Freire, P. (1970). Pedagogy of the oppressed (Revised ed.). New York: Continuum.
Žižek, S. (2003). The puppet and the dwarf: The perverse core of Christianity. Cambridge, MA: The MIT Press.
How about accountability for the people who pass stupid laws (No child left…) and stupid reforms making education into test preparation? Who are those people accountable to? As a parent I’d like them to respond to me.
You will get no argument from me! While the question is a bit different (it rather speaks to tyranny rather than to the notion of consent) those who pass the laws ought to be subject to the same accountability as those that are impacted by them. I wouldn’t hold my breath waiting for that to happen however. That is a sad commentary on our democratic republic.
Consent of the Governed? Accountability and American Public Schools
Although I am all for the empowerment of youth (I believe that treating children and especially teens is a self-fullfiling prophecy,) I am extremely cautious about the idea that minors should be able to exercise the full liberty of democracy when it comes to their educational path.

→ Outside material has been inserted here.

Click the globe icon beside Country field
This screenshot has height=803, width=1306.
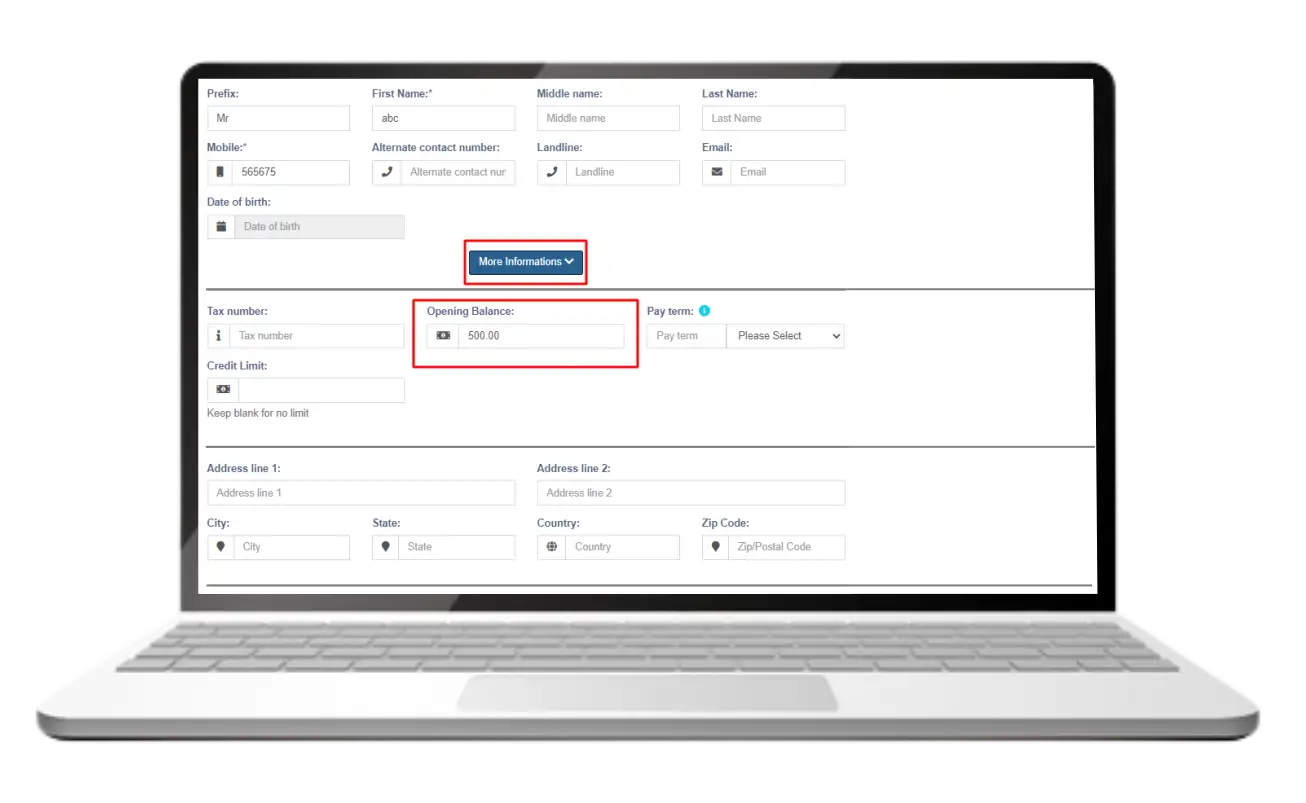pyautogui.click(x=551, y=547)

How many kids would chose to go to piano lessons instead of playing outside? And yet the adults I know who can play piano are grateful. Teaching the idea that there are some things you have to do in life is a critical part of creating responsible adults.
Yes, you are correct. The idea is not to give students completely free choice, rather it is to afford children the right to affirm that which is being imposed upon them. What I am suggesting is that in order to avoid tyranny in the classroom we seek ways of engaging students in a process of making choices. I like to think of this as having the teacher in the classroom build a “Curriculum Box” within which students then have multiple avenues of engagement with what “must” be taught.
I would, of course, disagree with your assessment that forcing children (or anyone else for that matter) to do what they “have to” is a way of creating responsible adults. Forcing compliance merely builds compliant adults not necessarily responsible adults. We become responsible by learning to make responsible choices which means that sometimes we make the wrong choices as well. In a democratic republic such as the United States we can afford nothing less than helping children develop a sense of democratic responsibility; a task best accomplished by placing them in the position of “having to” make responsible choices.